If you have run across Valerie Karras’s name online or in person recently, you may have heard her called a living legend. She holds two doctorates, one in patristics, from the Aristotle University of Thessaloniki, and one in church history from the The Catholic University of America. She has written, taught, and lectured widely on women in early and Byzantine Christianity as well as gender in early church theology. She is a sought-after speaker about Orthodox Christianity in ecumenical and interreligious spheres. Dr. Karras is also an accomplished musician, with a diploma in Byzantine music from Greece, and has served in a variety of Orthodox parishes as chanter, choir director, and organist.

As a scholar, Dr. Karras has long chosen to engage the theologies of the East and West by using feminism as a lens. “Feminism” here simply means looking at how history and its texts reflect not only on human beings, but on women in specific. Her work necessitated an immense amount of intellectual groundwork in comparing the dynamics of Eastern and Western thought, while keeping her own feet planted firmly on the Eastern side of the divide. She remains one of the pioneers for the work that the current generation of Orthodox women theologians is doing, not least because she was one of the first Orthodox feminists to question power dynamics and modes of thinking. In her article “Eschatology” in the Cambridge Companion to Feminist Theology, she solves a notable problem within Western eschatology by using Eastern Christian ideas. She showed that the Eastern (and more ancient) teaching was more attentive to and favorable to women—more feminist, in other words—even though feminism per se is secondary to good eschatology. She was among the first to demonstrate that the Orthodoxy of today brings women more into the fullness of its life, its theology, and its structures when it lives up to its ancient roots. 

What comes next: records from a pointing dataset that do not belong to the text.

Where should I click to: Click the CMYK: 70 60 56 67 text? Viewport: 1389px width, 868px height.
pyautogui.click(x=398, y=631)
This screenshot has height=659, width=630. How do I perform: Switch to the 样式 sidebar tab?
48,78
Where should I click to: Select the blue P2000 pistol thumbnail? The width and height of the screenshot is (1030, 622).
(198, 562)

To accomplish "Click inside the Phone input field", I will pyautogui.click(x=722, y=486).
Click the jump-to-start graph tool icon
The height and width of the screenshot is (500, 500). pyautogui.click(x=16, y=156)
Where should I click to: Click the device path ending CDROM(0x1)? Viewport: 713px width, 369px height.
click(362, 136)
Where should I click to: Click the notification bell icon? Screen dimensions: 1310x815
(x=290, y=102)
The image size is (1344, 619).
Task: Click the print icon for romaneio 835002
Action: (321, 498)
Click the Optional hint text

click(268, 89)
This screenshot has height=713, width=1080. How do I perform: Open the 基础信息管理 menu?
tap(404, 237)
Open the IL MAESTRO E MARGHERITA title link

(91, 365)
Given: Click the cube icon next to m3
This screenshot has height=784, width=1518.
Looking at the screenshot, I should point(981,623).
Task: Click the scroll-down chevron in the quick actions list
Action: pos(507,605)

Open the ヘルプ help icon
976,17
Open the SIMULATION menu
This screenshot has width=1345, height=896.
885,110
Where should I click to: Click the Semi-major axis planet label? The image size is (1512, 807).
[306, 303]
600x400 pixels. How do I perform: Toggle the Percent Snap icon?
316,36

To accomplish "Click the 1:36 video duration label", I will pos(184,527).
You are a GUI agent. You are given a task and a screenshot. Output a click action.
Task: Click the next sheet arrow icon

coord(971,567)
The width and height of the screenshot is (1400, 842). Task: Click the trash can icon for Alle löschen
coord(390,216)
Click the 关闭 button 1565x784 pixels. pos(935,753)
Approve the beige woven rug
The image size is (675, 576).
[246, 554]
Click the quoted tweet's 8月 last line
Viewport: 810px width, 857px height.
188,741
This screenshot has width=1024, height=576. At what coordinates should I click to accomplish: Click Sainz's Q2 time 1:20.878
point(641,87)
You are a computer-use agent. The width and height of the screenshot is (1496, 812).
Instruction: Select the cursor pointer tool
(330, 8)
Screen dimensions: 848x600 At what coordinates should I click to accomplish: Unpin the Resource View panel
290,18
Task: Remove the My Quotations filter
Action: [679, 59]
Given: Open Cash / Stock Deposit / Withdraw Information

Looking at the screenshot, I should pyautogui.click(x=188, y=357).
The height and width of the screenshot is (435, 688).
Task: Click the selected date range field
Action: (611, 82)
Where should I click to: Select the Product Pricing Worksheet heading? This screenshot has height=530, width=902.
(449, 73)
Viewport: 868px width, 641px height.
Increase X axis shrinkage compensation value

It’s critically important to note that, by calling herself a feminist, Dr. Karras has drawn a great many Western thinkers to Eastern theology. Western scholars searching the databases back in the day for articles on feminism in theology read her “Feminism and Eschatology” and learned about Eastern Christianity for the first time. Many Western scholars who now appreciate and even draw on Eastern Christian thinking didn’t get their introduction to it from Schmemann, Hopko, or Zizioulas. They met Orthodoxy because of the volumes where Dr. Karras was published, because she was willing to use a word rejected by many other Orthodox scholars. Whether you find that word attractive or troubling—and a lot has to do with how you define it—she ended up creating a significant impact by using it.

Valerie Karras is our Notable Woman this week. Dr. Karras is a notably warm and kind presence whose thought is marked by incisiveness and a thorough grounding in historical fact. As an example, here is a short excerpt from a 2015 interview for The Wheel magazine, in which she addresses one of the basic confusions around women being ordained to the diaconate, that they would afterward slide down an inevitable slope into the priesthood:

"It really concerns me particularly when clergy don’t seem to understand the difference between the diaconate and the priesthood. Now there’s a relationship between the priesthood and the episcopacy, in fact of course one of the titles for bishop is…chief priest, head priest. So [in the Liturgy] the priest is acting on behalf of the bishop, that’s why the bishop signs the antimension that the priest has on the altar, so the priest is able to celebrate the Divine Liturgy… and the other sacraments on behalf of the bishop. The only sacrament that the bishop does that the priest cannot do is the ordination of [clergy]…. 

"The deacon is kind of a liminal position. Even though the deacon is ranked as one of the three major orders of clergy — we see that from the early Church orders, there’s clearly a distinction in the ordination rite, and certainly that’s made explicit in some of Justinian’s legislation — even though the deacon is ranked with the priest and the bishop as part of the…priesthood in the broader sense, one of the major orders of clergy, the diaconate is still kind of a liminal office…, the deacon cannot be the celebrant, the deacon cannot baptize, the deacon cannot celebrate the Eucharist; he assists in the celebration of the Eucharist but he is not himself the celebrant…. So the deacon is very different from the priest and the bishop because the deacon does not celebrate the sacraments. The word ‘deacon’ comes from… the Greek word that means ‘service’. We see from the New Testament that their primary roles were to do what we would today call social service, and they also did administrative functions… for the Church."